▸ **Текст для чтения**:
····················

Всякая конечность, целенаправленность, осмысленность есть уплощение и примитивизация жизни, уничтожение её, превращение её в средство, тогда как жизнь не бессмысленна, но смысл её за пределами жизни. Но тогда это смысл не совсем жизни? Ну вот как автомобиль - его смысл не в том, чтобы ездить, быть чистым, исправным и т.п. Его смысл в том, чтобы человек двигался, как хочет. Автомобиль - лишь протез. И жизнь - всего лишь протез для любви. Нет любви - не нужен этот протез. Но инвалид без протеза жив, а любовь без жизни мертва, поэтому жизнь такая хитрая штука, что считать её бесцельной греховно, а считать её целью глупо.

Хочется смысла жизни, но виден лишь конец жизни. Точнее, концы. Живое тело все время кончается. Человек не слушает ученого, который знает: строго говоря, деление материи на отдельные предметы очень субъективно, очень условно.

Ученые и самих себя не слушают. Они знают, что есть кончик носа, что у тела есть четыре конечности, да на каждой есть еще более количество кончиков пальцев. Есть кончик носа, есть голова, которую увенчивают венцом, так что макушка оказывается вершиной, концом и целью человека. А ведь есть еще (во всяком случае, у некоторых людей, говорящих на русском языке) и такая часть тела, которую всю целиком называют „конец”. Краснеют, но называют именно так. При этом многие убеждены, что именно с этой частью тела связан смысл жизни. А с нею связано лишь происхождение жизни – жизни не вообще, а жизни каждого отдельного человека, но ведь это важнее, чем „вообще”.

Смысл часто обнаруживается в прошлом. Обычно это относится к злу: смысл расстройства желудка никто не будет искать в будущем. „За что” тут равно „зачем”. Рассказ о грехопадении, книга Иова и книги Дарвина – универсальное „за что”, но очень скверное „зачем”. Совершенно ясно, зачем нужны кончики пальцев, но человек-то в целом – зачем? Даже яснее представить человека одним большим пальцем, носом или концом – но что должен ощупывать этот палец, что должен вынюхивать этот нос и какую жизнь должен порождать этот конец? Воспринимая собственное тело как пучок концов, человек знает, что настоящий конец тот, где начало. Сказка кончается свадьбой, но сама свадьба есть начало.

Различие двух видов зла обнаруживается с детских лет. Есть простые и понятные вещи, которыми пугают и которых разумно пугаться. Вдруг умрут родители или, что ещё хуже, вдруг живые родители окажутся анти-родителями, злыми людоедами. Это страхи, связанные с тем, что нечто может оказаться неправильным и ненадёжным вокруг. Это страхи, связанные с тем, что мир не всегда понятен. Разумное существо должно бояться непонятного.

Страх непонятного преодолим. К сожалению, он преодолим не только познанием, но и властью – этим универсальным заменителем знания. Это магическое преодоление страха через создание структуры, которая включает себя непонятное, хотя и не объясняет его. Это может быть суеверие, это может быть вера истинная, но подчинённая власти, - таков догматизм. Он плох не тем, что даёт ложные объяснение или запрещает поиск, он плох тем, что запрещает бояться, предлагает догму вместо догмата, насилие вместо силы.

Непонятное не есть зло, злом является отказ понимать или страх непонятного. Такова ненависть – страх перед непонятностью другого.

····················

▸ **Записанные данные**:
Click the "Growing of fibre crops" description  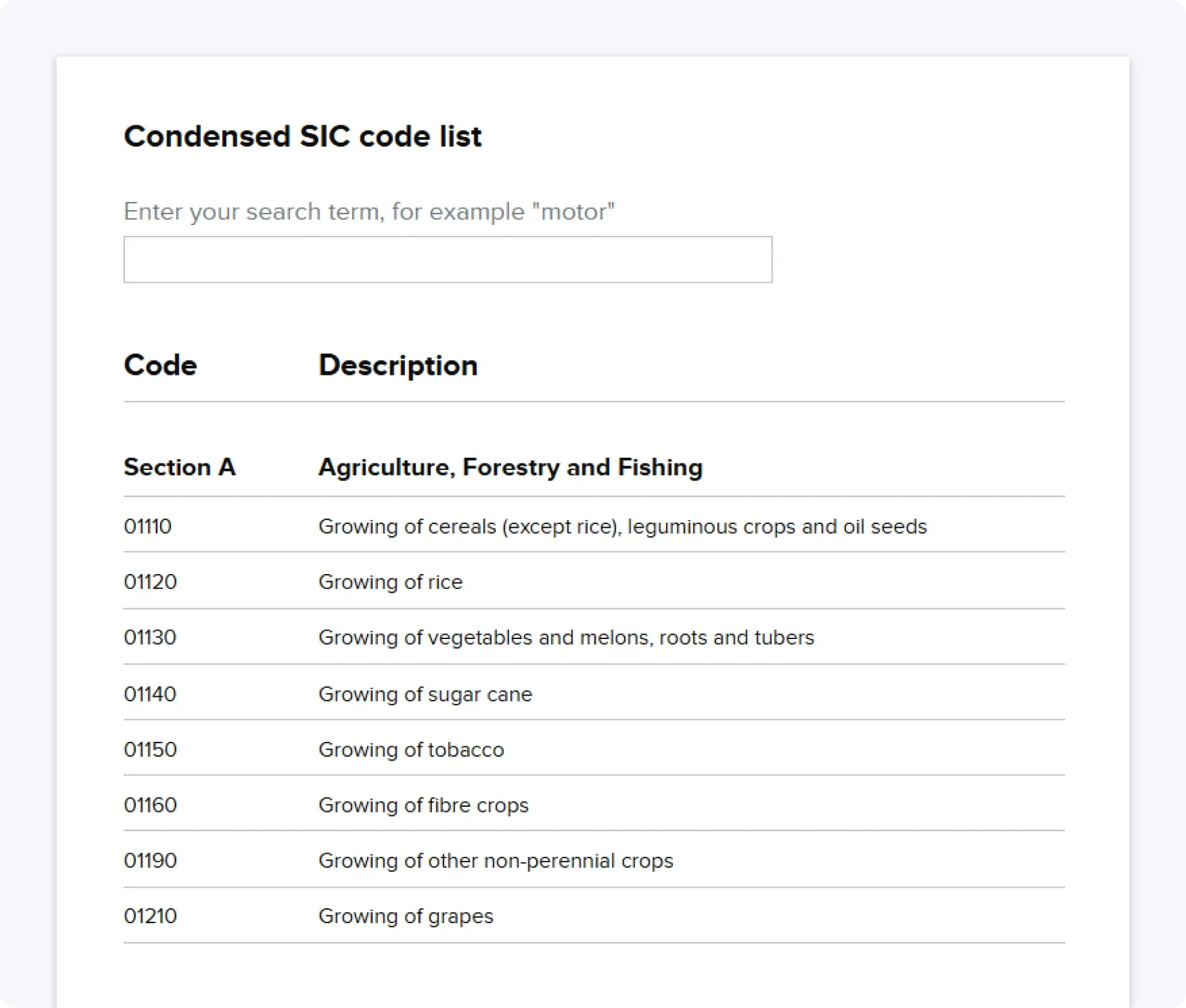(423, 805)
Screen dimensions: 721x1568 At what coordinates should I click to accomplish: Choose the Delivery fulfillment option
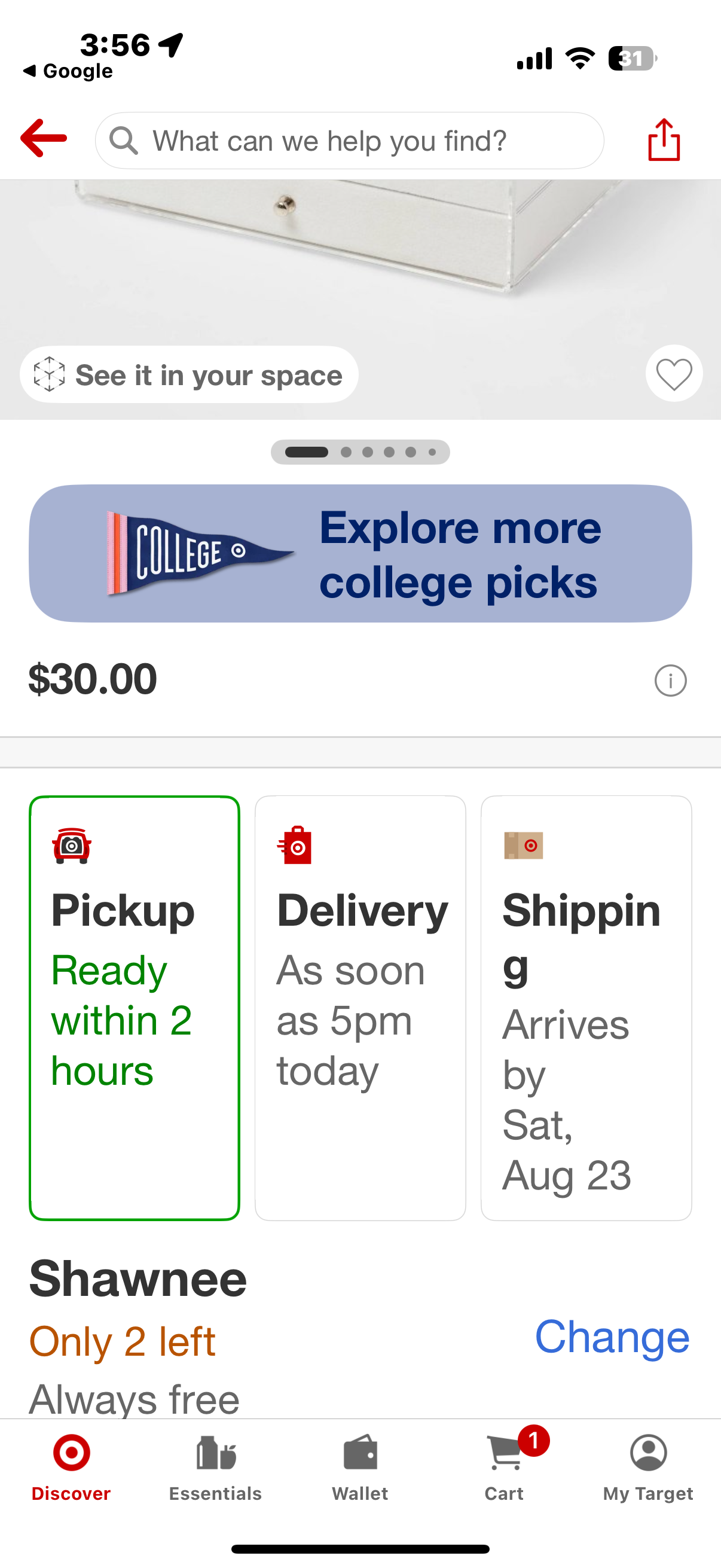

····················

▸ **Что сделать**:
- A) Перепишите отрывок из текста о смысле жизни, начиная с «Различие двух видов» и заканчивая «должно бояться непонятного.». Слово «страхи» везде замените на «опасения».
- B) Что, согласно тексту о смысле жизни, представляет собой ненависть?

▸ **Ответы**:
- A)
Различие двух видов зла обнаруживается с детских лет. Есть простые и понятные вещи, которыми пугают и которых разумно пугаться. Вдруг умрут родители или, что ещё хуже, вдруг живые родители окажутся анти-родителями, злыми людоедами. Это опасения, связанные с тем, что нечто может оказаться неправильным и ненадёжным вокруг. Это опасения, связанные с тем, что мир не всегда понятен. Разумное существо должно бояться непонятного.

- B) Страх перед непонятностью другого.